• WHAT TO WORK ON
In the answer, give the entries below exactly, from the first line through the line with "Task: Choose the Freehand drawing tool", with every picture omitted.

•••••

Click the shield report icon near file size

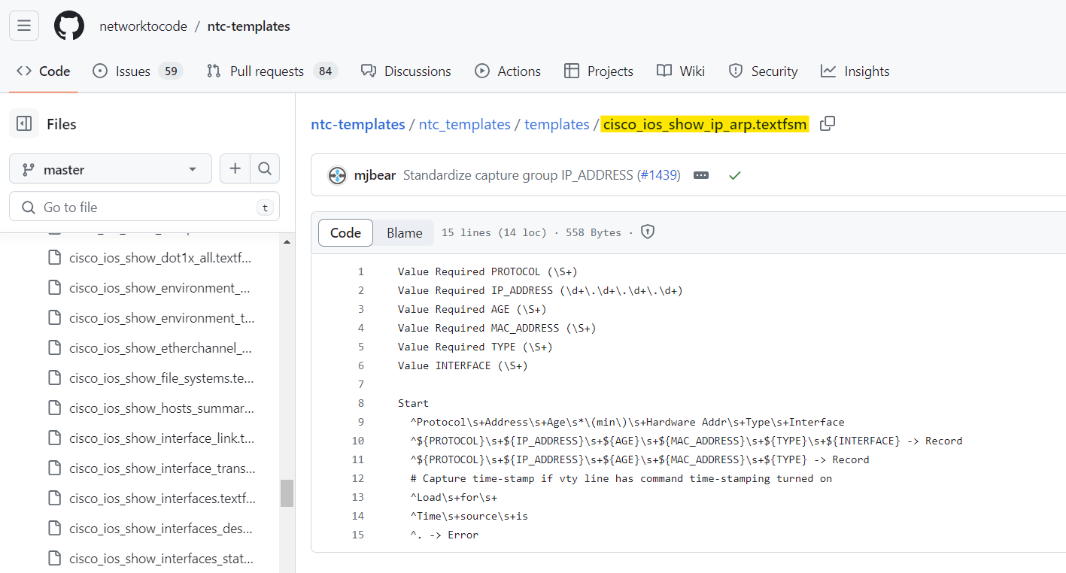(647, 232)
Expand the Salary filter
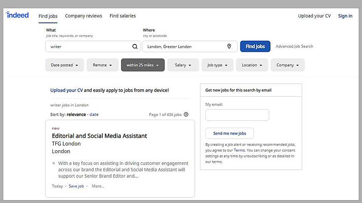Image resolution: width=362 pixels, height=203 pixels. coord(183,65)
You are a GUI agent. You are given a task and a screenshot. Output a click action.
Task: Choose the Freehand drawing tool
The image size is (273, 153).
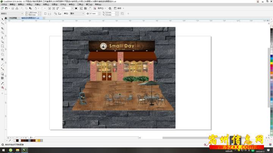[x=2, y=37]
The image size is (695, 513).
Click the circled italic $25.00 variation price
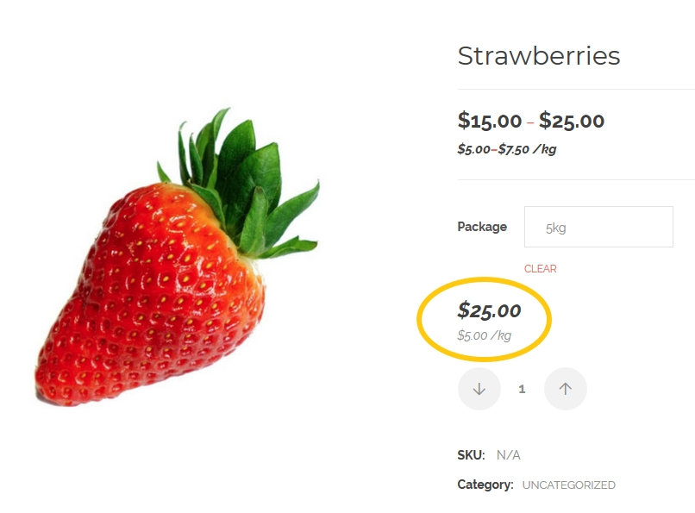489,310
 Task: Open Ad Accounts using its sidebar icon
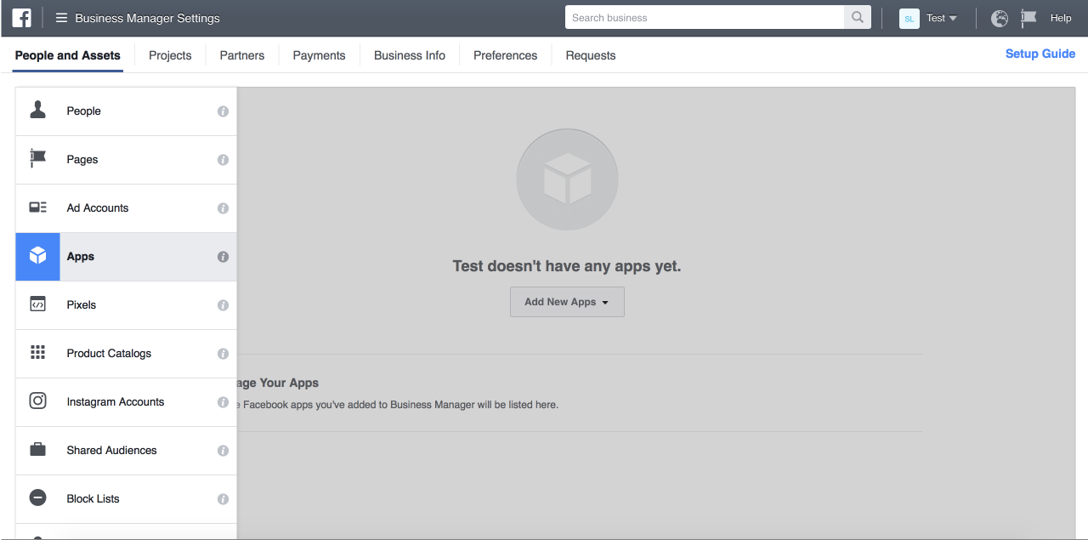pos(37,207)
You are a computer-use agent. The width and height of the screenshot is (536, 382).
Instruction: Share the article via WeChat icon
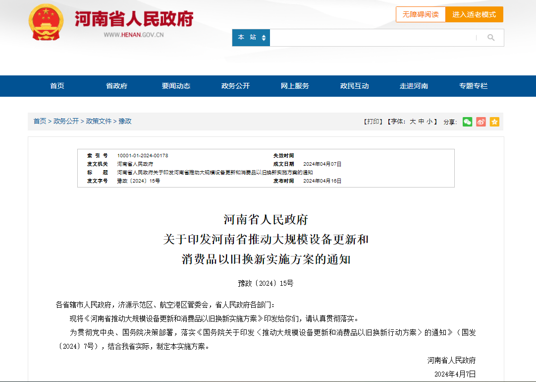click(x=467, y=122)
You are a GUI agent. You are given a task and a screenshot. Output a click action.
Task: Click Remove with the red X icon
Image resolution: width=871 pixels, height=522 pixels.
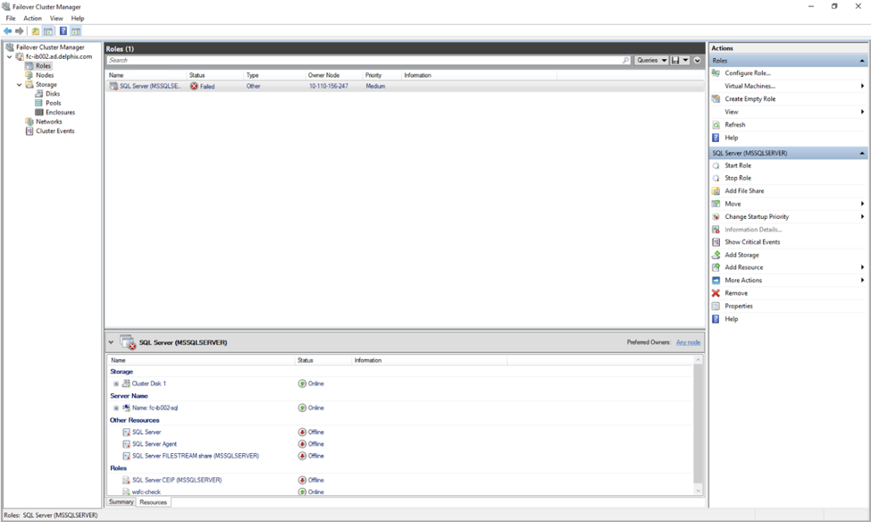736,293
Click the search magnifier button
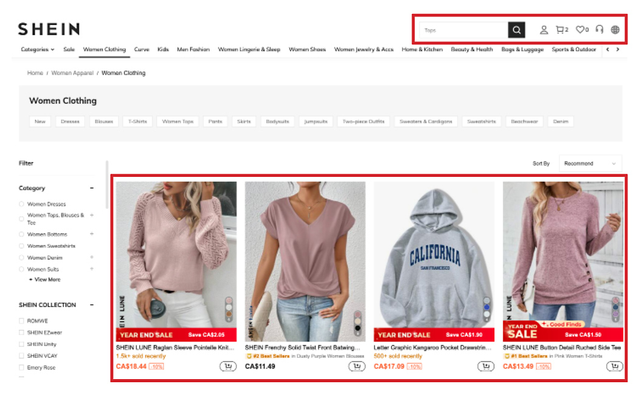Screen dimensions: 642x398 coord(516,30)
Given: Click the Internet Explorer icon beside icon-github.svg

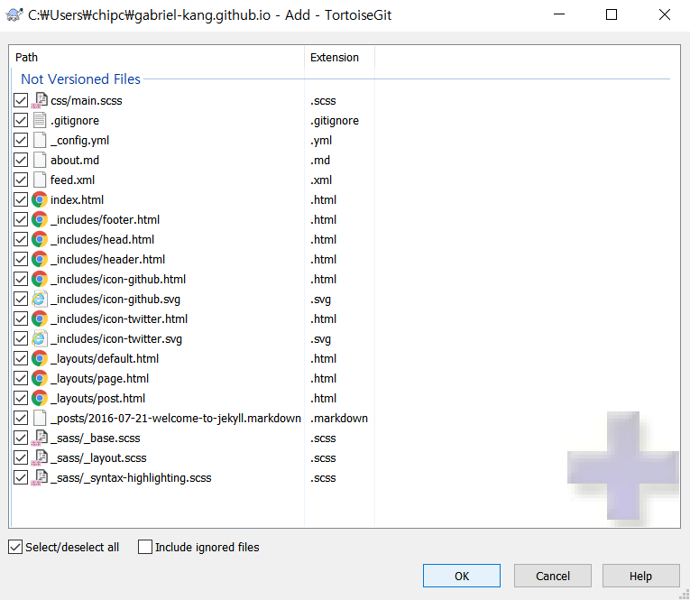Looking at the screenshot, I should [x=40, y=300].
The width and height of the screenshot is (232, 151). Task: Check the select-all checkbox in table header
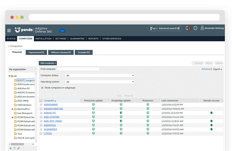41,101
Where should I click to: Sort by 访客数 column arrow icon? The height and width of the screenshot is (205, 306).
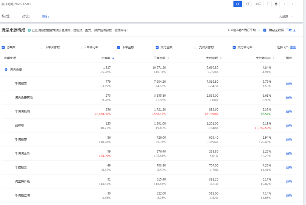113,58
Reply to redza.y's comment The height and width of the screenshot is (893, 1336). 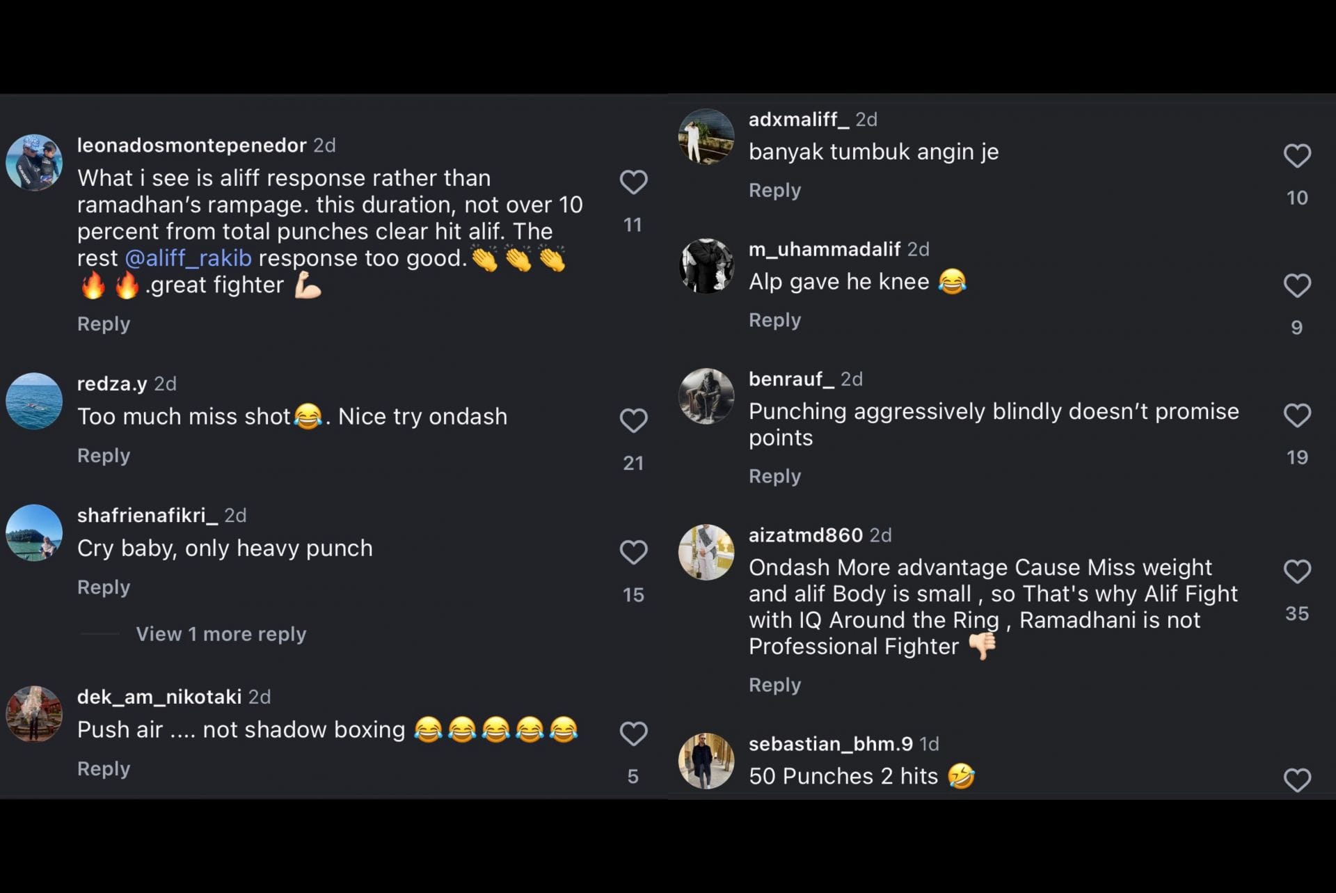(x=103, y=455)
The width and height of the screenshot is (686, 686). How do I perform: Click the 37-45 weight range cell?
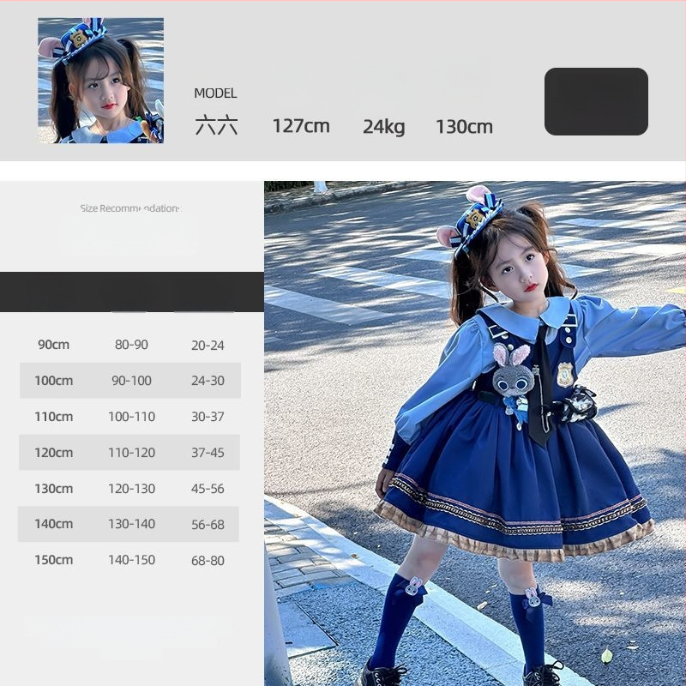coord(208,453)
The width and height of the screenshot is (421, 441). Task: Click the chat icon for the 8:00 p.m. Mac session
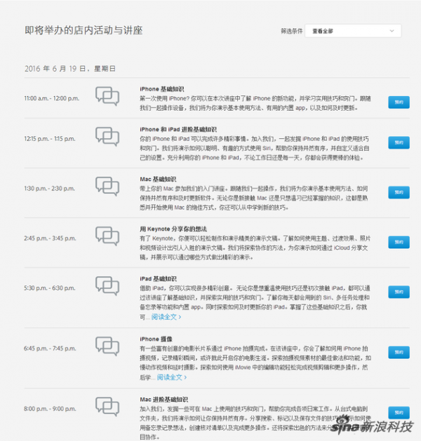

•••••

• PROBLEM SOLUTION
Click the shield report icon near file size

(647, 232)
Expand the Salary filter
Image resolution: width=362 pixels, height=203 pixels. coord(183,65)
You are a GUI agent. You are given a task and a screenshot. Output a click action.
Task: Choose the Freehand drawing tool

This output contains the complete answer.